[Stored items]
----
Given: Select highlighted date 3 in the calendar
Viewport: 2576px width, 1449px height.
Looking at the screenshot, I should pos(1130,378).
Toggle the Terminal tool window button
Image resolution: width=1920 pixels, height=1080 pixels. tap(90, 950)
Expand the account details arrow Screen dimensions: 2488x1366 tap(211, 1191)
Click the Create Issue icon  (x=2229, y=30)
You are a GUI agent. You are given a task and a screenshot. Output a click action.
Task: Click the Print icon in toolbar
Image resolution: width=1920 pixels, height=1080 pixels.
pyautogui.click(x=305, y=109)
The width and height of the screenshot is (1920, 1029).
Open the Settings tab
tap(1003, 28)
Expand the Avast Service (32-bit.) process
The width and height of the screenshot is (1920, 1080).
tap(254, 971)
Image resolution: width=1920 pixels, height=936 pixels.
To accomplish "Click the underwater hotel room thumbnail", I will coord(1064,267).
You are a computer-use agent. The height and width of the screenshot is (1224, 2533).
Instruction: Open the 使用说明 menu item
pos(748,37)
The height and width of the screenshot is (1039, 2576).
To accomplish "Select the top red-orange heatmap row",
----
- Exercise prompt
Retrieve each line from the records above where the word "icon" occurs.

- Expected answer
Click the Create Issue icon  (x=2229, y=30)
Task: Click the Print icon in toolbar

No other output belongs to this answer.